- _What you need to do_
Restate only the tail of the data below, starting at the line that contains "339x137 pixels." and including the last line, word for word.
::::::
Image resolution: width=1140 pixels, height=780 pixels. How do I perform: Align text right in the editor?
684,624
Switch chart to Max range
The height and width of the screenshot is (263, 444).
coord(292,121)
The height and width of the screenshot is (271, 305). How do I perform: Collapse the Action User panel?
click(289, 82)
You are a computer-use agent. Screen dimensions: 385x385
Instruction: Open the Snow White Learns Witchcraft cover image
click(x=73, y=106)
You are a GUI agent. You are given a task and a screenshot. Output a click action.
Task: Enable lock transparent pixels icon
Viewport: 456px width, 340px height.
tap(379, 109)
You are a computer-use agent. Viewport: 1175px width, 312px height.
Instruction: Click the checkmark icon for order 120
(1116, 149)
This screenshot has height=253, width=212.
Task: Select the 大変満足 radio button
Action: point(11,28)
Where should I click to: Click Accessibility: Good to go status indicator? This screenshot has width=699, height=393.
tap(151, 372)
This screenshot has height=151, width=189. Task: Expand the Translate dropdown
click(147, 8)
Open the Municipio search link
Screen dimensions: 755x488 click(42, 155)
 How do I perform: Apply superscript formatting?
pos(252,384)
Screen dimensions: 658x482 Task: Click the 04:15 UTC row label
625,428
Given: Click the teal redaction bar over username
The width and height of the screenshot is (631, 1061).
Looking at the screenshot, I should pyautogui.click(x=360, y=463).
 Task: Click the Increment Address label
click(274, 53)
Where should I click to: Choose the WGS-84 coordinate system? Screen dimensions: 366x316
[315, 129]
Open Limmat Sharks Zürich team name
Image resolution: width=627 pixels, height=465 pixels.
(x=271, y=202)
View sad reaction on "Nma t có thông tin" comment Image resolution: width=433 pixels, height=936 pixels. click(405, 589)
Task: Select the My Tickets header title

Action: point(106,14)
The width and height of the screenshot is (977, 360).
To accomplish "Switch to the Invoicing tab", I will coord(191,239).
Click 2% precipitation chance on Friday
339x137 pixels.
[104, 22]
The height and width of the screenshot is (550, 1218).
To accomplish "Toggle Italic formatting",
::::::
- _Result of this task_
339x137 pixels.
[104, 22]
The height and width of the screenshot is (550, 1218).
To accomplish "Toggle Italic formatting",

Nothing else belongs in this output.